▶ _SHORT TASK_
In the rows from the line with "The height and width of the screenshot is (659, 849)." up to and including the line with "Action: point(588,401)", replace "sidebar" with "side panel" and leave everything else unchanged. Give only those rows.

▶ _AVAILABLE RECORDS_

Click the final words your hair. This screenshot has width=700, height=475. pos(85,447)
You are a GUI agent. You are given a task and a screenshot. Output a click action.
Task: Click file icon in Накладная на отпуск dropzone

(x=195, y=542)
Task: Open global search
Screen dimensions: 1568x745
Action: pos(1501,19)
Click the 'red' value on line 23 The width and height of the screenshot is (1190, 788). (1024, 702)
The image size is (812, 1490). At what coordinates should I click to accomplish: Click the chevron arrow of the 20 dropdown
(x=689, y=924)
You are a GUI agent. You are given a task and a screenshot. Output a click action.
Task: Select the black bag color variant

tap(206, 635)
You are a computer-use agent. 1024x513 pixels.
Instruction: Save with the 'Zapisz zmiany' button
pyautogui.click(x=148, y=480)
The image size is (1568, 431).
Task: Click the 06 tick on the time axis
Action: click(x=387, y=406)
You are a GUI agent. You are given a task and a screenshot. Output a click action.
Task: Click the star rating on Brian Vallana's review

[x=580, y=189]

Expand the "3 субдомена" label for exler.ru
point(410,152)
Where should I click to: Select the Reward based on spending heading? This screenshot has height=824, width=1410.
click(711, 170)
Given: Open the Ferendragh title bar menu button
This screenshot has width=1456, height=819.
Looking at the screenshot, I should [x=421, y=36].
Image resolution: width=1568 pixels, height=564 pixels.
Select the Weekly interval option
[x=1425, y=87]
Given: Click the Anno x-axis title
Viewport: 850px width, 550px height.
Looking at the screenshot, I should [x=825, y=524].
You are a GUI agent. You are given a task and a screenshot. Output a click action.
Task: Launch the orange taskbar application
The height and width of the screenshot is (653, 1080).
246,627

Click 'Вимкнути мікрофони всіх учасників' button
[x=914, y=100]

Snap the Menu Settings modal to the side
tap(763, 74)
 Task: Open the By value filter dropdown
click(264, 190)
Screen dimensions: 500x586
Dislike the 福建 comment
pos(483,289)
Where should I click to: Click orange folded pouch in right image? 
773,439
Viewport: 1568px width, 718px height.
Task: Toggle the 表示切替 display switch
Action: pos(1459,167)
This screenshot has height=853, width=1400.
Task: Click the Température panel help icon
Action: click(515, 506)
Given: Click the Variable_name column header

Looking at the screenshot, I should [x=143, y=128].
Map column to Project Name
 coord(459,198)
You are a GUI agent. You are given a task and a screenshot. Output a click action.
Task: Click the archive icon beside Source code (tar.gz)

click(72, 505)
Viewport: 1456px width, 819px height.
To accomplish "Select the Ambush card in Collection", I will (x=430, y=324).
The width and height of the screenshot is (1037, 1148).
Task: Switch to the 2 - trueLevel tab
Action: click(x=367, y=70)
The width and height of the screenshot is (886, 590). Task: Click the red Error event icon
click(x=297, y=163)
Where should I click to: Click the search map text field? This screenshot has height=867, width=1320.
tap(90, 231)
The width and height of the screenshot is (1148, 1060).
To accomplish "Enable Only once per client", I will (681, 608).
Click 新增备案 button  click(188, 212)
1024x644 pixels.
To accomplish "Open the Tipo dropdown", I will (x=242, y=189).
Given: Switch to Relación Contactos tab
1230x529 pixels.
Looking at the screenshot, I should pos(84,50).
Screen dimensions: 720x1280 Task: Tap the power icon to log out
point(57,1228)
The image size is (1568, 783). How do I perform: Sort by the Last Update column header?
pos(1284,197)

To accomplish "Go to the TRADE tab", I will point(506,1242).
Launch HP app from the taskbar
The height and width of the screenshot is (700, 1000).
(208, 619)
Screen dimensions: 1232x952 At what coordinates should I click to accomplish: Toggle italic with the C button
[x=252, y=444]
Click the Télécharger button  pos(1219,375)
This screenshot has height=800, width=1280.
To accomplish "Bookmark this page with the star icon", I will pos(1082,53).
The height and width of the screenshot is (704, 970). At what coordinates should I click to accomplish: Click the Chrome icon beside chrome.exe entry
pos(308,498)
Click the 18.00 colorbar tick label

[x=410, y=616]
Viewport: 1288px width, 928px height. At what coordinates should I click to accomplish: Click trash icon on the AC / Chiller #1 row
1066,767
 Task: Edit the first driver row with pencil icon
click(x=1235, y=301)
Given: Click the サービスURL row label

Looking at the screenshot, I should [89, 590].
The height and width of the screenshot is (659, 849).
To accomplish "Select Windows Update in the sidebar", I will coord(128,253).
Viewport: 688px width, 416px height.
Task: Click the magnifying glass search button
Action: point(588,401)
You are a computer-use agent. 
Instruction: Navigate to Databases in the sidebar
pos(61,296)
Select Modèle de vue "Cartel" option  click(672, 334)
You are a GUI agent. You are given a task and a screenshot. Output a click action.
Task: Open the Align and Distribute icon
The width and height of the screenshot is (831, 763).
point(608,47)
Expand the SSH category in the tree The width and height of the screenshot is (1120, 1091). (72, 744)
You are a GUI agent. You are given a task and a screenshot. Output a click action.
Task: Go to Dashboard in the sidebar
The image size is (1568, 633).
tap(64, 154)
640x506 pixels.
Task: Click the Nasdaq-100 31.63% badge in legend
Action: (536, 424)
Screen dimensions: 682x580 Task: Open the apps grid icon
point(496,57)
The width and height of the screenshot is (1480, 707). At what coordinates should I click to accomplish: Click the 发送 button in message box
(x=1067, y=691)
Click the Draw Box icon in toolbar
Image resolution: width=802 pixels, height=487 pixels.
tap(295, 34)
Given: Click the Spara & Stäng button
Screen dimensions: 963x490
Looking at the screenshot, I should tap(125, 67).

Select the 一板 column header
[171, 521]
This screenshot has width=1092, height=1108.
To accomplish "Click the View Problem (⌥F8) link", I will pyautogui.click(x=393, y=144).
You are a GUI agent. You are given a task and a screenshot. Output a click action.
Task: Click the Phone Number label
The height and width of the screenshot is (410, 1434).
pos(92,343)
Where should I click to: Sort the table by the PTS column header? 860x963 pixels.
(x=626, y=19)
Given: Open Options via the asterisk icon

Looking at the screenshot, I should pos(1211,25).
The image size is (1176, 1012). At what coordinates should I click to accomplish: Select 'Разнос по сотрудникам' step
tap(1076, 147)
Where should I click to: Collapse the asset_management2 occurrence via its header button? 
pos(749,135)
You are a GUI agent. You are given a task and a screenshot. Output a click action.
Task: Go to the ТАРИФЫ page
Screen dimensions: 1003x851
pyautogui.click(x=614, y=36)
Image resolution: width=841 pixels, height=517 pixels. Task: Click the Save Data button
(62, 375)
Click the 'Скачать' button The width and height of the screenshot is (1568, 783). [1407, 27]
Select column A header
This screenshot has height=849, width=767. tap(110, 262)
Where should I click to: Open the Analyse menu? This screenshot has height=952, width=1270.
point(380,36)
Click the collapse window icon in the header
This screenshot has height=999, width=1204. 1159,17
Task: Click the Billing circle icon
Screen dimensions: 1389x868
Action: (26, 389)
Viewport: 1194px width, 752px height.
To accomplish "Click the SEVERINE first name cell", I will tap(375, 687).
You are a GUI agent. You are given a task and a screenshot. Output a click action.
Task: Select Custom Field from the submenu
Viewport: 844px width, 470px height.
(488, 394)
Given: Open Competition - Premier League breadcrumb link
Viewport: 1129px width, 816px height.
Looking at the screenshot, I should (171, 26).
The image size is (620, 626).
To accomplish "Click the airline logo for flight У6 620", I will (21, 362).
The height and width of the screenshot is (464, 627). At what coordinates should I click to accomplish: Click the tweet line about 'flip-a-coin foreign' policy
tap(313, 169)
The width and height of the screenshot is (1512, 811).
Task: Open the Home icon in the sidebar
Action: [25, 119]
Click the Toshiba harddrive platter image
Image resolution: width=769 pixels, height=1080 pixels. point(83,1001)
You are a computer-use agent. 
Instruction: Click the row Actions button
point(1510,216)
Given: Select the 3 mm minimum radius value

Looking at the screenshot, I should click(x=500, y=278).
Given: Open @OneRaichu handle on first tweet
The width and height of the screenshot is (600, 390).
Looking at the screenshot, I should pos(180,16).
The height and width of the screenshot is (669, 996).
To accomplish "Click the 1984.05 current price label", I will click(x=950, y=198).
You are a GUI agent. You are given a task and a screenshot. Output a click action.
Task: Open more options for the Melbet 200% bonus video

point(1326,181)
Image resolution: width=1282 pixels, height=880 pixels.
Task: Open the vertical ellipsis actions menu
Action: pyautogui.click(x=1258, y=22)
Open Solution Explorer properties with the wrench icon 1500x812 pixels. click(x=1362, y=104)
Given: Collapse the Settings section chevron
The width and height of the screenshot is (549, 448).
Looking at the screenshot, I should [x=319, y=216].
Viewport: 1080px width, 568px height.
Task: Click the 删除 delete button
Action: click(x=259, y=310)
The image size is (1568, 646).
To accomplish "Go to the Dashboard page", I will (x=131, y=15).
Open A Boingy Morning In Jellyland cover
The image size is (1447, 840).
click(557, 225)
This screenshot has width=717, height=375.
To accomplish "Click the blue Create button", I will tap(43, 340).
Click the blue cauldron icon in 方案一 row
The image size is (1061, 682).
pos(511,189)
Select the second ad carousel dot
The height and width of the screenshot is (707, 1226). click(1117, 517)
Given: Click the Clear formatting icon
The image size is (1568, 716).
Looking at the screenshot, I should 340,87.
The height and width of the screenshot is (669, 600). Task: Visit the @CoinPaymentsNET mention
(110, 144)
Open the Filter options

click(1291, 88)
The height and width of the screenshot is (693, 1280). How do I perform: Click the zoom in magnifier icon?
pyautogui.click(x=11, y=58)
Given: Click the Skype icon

▶ _WRITTEN SOLUTION_
The height and width of the screenshot is (659, 849).
To accomplish "Select Windows Update in the side panel", I will coord(128,253).
Viewport: 688px width, 416px height.
Task: Click the magnifying glass search button
Action: point(588,401)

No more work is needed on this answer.